Exercise description
Only one stretch of the data is wanted: the line containing "How do I perform: Open 'Use", the line containing "The height and width of the screenshot is (751, 1200).", and every line between them, copied exactly.

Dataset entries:
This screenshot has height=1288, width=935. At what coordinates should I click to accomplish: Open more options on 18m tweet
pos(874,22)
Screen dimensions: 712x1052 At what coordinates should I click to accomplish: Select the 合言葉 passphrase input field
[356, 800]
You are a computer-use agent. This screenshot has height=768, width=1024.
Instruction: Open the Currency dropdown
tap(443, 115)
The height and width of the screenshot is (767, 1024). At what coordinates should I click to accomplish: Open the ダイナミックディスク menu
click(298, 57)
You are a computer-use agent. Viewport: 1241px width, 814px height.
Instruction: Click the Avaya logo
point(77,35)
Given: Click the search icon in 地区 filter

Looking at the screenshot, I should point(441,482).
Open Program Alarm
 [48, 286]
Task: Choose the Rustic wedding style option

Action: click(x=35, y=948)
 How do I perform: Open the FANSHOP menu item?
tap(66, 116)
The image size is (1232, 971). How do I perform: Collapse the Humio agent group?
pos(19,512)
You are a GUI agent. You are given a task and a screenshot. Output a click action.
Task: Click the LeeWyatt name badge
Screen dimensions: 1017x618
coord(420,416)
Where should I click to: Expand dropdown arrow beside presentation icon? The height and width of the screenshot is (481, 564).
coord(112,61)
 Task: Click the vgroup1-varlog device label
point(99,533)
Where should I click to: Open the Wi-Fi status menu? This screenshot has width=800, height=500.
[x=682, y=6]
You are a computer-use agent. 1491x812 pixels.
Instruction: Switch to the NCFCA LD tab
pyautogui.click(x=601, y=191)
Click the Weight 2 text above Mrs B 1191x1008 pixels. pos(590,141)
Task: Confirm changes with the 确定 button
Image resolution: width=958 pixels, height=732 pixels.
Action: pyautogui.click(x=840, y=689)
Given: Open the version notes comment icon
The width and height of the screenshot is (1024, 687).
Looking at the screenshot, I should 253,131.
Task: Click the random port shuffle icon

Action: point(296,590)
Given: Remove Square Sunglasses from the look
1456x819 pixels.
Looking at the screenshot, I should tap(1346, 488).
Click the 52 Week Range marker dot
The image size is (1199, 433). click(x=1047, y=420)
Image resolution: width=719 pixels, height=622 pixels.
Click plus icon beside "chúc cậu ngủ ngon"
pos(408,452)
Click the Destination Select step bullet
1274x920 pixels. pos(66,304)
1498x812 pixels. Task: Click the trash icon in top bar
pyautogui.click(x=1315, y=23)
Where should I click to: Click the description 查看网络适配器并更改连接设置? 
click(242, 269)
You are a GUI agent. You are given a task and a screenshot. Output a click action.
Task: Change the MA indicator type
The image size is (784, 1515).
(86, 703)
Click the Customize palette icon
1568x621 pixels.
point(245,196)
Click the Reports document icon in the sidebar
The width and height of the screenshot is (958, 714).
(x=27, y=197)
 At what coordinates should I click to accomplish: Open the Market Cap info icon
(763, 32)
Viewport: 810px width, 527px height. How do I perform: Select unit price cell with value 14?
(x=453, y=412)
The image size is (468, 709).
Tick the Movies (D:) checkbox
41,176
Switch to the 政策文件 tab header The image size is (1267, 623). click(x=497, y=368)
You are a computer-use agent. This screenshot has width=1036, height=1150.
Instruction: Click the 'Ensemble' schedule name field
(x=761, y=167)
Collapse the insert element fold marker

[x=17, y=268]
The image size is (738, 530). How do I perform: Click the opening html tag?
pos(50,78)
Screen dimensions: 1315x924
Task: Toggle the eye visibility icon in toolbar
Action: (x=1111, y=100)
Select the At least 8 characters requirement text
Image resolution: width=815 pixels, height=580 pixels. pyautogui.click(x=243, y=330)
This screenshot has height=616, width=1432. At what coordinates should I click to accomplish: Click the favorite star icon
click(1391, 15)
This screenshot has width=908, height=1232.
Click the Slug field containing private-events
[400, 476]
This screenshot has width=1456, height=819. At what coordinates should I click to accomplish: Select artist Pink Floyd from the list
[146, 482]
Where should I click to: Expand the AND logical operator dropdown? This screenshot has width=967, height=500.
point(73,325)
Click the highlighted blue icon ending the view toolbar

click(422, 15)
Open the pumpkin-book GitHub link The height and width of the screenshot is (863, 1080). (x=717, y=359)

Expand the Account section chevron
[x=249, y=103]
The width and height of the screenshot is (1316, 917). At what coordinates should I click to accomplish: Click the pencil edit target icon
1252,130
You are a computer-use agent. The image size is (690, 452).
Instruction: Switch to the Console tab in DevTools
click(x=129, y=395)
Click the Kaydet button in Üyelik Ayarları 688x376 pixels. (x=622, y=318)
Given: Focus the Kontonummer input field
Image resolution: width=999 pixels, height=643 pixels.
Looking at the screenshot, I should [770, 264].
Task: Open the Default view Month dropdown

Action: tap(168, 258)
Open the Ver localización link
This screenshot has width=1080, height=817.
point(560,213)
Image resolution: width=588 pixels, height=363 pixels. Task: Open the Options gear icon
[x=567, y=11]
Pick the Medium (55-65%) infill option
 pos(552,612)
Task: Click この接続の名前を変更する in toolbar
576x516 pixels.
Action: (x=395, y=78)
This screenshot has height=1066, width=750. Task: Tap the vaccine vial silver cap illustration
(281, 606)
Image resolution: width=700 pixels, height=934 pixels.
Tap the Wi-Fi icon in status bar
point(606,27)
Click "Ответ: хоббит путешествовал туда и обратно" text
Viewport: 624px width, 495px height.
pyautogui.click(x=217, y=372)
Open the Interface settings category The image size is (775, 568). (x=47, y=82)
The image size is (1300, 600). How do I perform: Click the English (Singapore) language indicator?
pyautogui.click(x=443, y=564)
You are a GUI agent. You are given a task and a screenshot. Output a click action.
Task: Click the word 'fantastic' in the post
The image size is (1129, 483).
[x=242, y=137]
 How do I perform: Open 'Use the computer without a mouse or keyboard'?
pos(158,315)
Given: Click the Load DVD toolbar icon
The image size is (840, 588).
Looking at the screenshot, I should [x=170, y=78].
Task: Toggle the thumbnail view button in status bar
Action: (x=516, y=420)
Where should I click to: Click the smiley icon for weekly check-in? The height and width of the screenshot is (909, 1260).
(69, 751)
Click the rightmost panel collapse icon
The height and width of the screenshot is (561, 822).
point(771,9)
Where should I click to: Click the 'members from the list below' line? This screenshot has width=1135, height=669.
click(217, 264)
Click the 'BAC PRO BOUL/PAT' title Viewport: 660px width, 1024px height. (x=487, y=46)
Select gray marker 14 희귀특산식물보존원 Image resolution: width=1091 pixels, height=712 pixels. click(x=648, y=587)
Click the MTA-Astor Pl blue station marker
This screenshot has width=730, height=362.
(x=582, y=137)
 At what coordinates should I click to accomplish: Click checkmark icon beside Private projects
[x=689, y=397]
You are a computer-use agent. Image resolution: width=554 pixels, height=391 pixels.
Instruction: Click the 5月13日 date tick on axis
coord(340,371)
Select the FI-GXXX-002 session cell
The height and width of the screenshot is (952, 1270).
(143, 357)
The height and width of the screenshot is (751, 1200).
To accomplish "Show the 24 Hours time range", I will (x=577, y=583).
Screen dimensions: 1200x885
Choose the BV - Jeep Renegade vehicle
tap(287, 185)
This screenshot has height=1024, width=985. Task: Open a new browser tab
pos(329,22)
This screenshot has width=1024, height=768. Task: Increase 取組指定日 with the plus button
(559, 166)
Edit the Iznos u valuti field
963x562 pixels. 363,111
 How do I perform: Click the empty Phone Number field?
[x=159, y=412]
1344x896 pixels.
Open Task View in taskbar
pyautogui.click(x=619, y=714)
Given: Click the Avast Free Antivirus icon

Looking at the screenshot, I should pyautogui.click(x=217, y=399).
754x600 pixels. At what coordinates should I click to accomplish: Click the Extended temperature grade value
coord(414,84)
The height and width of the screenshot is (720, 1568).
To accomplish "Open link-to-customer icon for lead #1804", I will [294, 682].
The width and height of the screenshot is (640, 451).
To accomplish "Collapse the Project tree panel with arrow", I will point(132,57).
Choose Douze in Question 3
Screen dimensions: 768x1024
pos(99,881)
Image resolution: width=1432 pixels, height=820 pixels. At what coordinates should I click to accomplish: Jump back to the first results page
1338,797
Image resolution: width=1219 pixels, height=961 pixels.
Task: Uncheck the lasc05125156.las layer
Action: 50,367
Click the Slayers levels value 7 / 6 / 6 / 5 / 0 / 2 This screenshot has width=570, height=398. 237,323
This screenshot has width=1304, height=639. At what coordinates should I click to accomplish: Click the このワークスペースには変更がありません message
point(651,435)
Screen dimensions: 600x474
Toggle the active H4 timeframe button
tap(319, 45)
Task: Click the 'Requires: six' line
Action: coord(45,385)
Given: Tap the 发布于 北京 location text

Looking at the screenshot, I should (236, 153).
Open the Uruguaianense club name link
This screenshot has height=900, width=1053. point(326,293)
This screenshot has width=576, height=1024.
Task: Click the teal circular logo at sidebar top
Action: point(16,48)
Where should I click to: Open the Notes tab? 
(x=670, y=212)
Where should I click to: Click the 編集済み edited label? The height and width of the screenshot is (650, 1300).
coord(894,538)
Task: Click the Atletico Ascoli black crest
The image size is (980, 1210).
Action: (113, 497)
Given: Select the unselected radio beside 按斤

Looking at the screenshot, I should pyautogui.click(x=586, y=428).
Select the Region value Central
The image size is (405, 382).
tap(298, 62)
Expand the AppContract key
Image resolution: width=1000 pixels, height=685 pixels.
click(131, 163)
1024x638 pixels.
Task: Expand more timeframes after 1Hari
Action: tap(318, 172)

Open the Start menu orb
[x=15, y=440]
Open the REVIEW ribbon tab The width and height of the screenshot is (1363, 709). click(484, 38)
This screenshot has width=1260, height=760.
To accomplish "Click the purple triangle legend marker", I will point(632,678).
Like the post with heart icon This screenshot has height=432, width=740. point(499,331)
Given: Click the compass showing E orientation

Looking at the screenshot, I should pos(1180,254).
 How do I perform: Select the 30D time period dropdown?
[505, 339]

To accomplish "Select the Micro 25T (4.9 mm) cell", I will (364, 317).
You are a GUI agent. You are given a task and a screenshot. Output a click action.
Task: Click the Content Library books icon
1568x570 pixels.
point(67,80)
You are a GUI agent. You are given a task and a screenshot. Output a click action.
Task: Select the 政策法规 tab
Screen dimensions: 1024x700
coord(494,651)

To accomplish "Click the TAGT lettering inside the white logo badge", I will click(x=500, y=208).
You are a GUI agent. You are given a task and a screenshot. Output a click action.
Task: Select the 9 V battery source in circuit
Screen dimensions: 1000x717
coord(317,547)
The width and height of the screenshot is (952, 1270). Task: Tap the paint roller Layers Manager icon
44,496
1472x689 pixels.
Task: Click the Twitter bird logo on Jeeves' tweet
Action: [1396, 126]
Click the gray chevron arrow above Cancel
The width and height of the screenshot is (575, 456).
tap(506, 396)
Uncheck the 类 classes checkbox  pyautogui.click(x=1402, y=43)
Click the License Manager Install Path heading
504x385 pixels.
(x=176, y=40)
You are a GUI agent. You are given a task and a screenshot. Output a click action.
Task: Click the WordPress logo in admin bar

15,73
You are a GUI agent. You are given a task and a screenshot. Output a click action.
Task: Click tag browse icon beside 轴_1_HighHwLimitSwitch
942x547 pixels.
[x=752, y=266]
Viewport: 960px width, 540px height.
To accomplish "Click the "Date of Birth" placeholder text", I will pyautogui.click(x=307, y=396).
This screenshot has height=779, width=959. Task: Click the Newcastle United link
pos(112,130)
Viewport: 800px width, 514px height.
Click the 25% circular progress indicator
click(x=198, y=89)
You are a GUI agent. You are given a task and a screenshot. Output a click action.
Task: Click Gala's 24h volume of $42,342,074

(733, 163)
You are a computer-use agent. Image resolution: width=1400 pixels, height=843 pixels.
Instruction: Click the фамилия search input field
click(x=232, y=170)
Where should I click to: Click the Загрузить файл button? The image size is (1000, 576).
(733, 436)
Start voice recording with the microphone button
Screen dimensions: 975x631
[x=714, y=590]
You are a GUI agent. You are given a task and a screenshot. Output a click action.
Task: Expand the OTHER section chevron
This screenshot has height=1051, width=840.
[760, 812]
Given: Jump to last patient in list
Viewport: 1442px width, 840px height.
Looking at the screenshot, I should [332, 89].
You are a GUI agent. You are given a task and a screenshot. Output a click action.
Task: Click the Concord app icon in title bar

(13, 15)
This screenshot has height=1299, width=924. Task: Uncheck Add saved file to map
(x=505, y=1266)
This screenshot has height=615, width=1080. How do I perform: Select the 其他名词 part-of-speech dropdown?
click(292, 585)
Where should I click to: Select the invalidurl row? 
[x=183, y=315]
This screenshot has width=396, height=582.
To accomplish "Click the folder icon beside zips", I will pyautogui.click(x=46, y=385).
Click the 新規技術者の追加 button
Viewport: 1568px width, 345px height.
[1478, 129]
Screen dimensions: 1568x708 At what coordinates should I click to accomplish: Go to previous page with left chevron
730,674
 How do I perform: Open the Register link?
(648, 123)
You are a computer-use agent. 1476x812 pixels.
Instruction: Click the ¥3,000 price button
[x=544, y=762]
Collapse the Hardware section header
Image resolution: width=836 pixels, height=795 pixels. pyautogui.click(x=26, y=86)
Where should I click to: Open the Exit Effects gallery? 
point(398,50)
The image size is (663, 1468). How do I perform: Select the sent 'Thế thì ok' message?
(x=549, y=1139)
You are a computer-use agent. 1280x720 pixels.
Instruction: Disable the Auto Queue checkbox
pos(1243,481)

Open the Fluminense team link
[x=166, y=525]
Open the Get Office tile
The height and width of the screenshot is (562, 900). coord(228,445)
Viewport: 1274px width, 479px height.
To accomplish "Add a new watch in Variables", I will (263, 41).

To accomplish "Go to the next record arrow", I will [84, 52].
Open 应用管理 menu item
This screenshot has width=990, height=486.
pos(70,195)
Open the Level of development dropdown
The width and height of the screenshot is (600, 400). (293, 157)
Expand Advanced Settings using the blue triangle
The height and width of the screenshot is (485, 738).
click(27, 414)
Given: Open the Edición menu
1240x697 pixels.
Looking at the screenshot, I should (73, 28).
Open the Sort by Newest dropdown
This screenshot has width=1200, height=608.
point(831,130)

Response
 How do I perform: Open 'Use the computer without a mouse or keyboard'?
pos(158,315)
Given: Click the Load DVD toolbar icon
The image size is (840, 588).
Looking at the screenshot, I should [x=170, y=78].
Task: Toggle the thumbnail view button in status bar
Action: (x=516, y=420)
Where should I click to: Click the smiley icon for weekly check-in? The height and width of the screenshot is (909, 1260).
(69, 751)
Click the rightmost panel collapse icon
The height and width of the screenshot is (561, 822).
point(771,9)
Where should I click to: Click the 'members from the list below' line? This screenshot has width=1135, height=669.
click(217, 264)
Click the 'BAC PRO BOUL/PAT' title Viewport: 660px width, 1024px height. (x=487, y=46)
Select gray marker 14 희귀특산식물보존원 Image resolution: width=1091 pixels, height=712 pixels. click(x=648, y=587)
Click the MTA-Astor Pl blue station marker
This screenshot has width=730, height=362.
(x=582, y=137)
 At what coordinates should I click to accomplish: Click checkmark icon beside Private projects
[x=689, y=397]
You are a computer-use agent. Image resolution: width=554 pixels, height=391 pixels.
Instruction: Click the 5月13日 date tick on axis
coord(340,371)
Select the FI-GXXX-002 session cell
The height and width of the screenshot is (952, 1270).
(143, 357)
The height and width of the screenshot is (751, 1200).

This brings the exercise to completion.